Exercise aim:
Return exactly the lines that run from the one with "Image resolution: width=1101, height=2576." to the last line of the entries below, both included, and nothing else.

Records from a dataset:
┌──
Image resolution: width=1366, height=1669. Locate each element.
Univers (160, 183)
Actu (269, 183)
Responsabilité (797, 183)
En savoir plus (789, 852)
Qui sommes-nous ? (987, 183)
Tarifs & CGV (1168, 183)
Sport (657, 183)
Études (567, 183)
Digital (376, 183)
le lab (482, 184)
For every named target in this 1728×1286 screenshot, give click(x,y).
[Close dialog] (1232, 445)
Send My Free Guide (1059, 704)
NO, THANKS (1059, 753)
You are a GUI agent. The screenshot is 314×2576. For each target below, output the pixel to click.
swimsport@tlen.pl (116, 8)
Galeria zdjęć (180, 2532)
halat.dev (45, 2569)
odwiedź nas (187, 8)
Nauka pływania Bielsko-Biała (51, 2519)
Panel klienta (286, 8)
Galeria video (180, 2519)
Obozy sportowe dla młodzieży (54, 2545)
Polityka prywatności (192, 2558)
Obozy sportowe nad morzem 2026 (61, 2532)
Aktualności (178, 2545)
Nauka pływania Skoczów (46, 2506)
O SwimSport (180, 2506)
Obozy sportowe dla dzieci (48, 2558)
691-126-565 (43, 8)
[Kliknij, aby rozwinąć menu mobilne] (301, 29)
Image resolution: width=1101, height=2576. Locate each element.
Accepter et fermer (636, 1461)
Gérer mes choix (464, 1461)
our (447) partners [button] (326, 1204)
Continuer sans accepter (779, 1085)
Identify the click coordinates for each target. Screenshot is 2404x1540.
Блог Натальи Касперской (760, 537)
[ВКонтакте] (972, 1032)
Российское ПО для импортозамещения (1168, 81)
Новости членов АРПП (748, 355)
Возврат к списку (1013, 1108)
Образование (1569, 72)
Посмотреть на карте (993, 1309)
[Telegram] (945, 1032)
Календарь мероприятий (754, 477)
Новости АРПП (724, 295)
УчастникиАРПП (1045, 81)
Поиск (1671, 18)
└──
Response to the exercise:
Image resolution: width=1101, height=2576. Locate each element.
Accepter et fermer (636, 1461)
Gérer mes choix (464, 1461)
our (447) partners [button] (326, 1204)
Continuer sans accepter (779, 1085)
Identify the click coordinates for each target. Screenshot is 2404x1540.
Блог Натальи Касперской (760, 537)
[ВКонтакте] (972, 1032)
Российское ПО для импортозамещения (1168, 81)
Новости членов АРПП (748, 355)
Возврат к списку (1013, 1108)
Образование (1569, 72)
Посмотреть на карте (993, 1309)
[Telegram] (945, 1032)
Календарь мероприятий (754, 477)
Новости АРПП (724, 295)
УчастникиАРПП (1045, 81)
Поиск (1671, 18)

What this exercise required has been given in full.